— Start DOCUMENT EXCERPT —

Laura Cox is an American politician from Michigan. Cox is a former Republican member of Michigan House of Representatives, and the former Chairwoman of the Michigan Republican Party.

Education
Cox has undergraduate degree in Criminal Justice, and a master's degree in Criminal Justice Research and Planning from Michigan State University.

Career 
Cox was a United States Customs Service special agent for 13 years.

In 2004, Cox was first elected to the Wayne County Commission, where she served until 2014. Cox chaired the Ways and Means Committee. Cox has been the 11th Congressional District chairperson, treasurer to the Wayne 11th Congressional District Republican Committee, and on the Michigan Republican State Committee as a member of the Policy Committee, Women for Bush 2008 Co-Chair, and as a delegate at-large to the 2012 Republican National Convention.

On November 4, 2014, Cox won the election and became a Republican member of the Michigan House of Representatives for District 19. Cox defeated Stacey Dogonski with 61.77% of the votes. On November 8, 2016, as an incumbent, Cox won the election and continued serving District 19. Cox defeated Steve King with 61.42% of the votes.

— End DOCUMENT EXCERPT —
— Start AVAILABLE DATA —

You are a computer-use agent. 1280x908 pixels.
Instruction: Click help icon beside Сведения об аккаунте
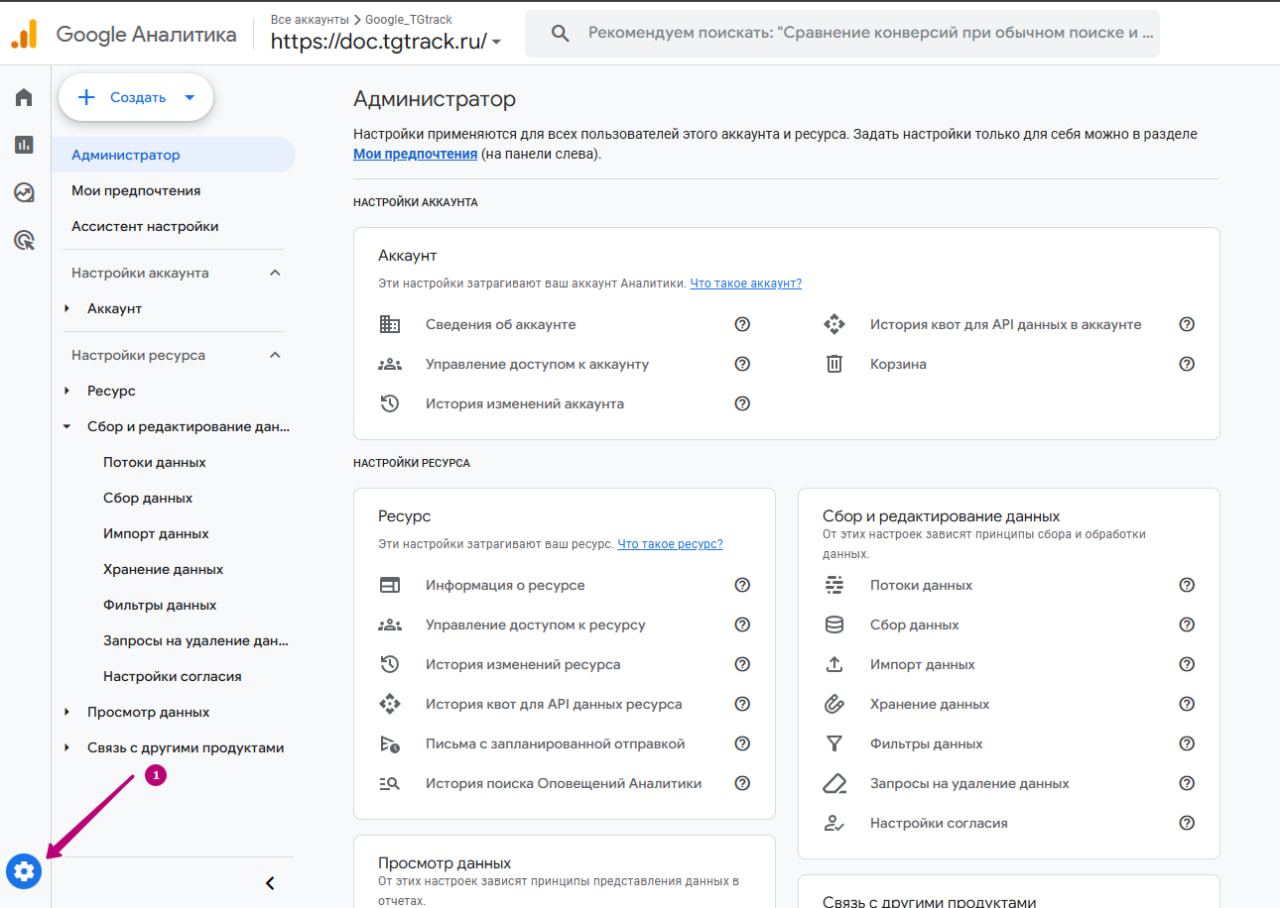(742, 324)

— End AVAILABLE DATA —

§ TASKS TO COMPLETE
A - Answer these from the Laura Cox profile, one line each:
(i) For how many years was Cox a United States Customs Service special agent?
(ii) Which university awarded Cox her master's degree?
(iii) Whom did Cox defeat in the November 4, 2014 election?
B - According to the Laura Cox profile, why did Cox keep serving District 19 after November 2016? Answer in one to three sentences.
C - Reproduce the part of the Laura Cox profile that opens with the words containing "Laura Cox is" and closes with "for 13 years.".

§ RESPONSES
A -
(i) 13 years
(ii) Michigan State University
(iii) Stacey Dogonski

B - On November 8, 2016, as the incumbent, Cox won the election for District 19. She defeated Steve King with 61.42% of the votes.

C -
Laura Cox is an American politician from Michigan. Cox is a former Republican member of Michigan House of Representatives, and the former Chairwoman of the Michigan Republican Party.

Education
Cox has undergraduate degree in Criminal Justice, and a master's degree in Criminal Justice Research and Planning from Michigan State University.

Career 
Cox was a United States Customs Service special agent for 13 years.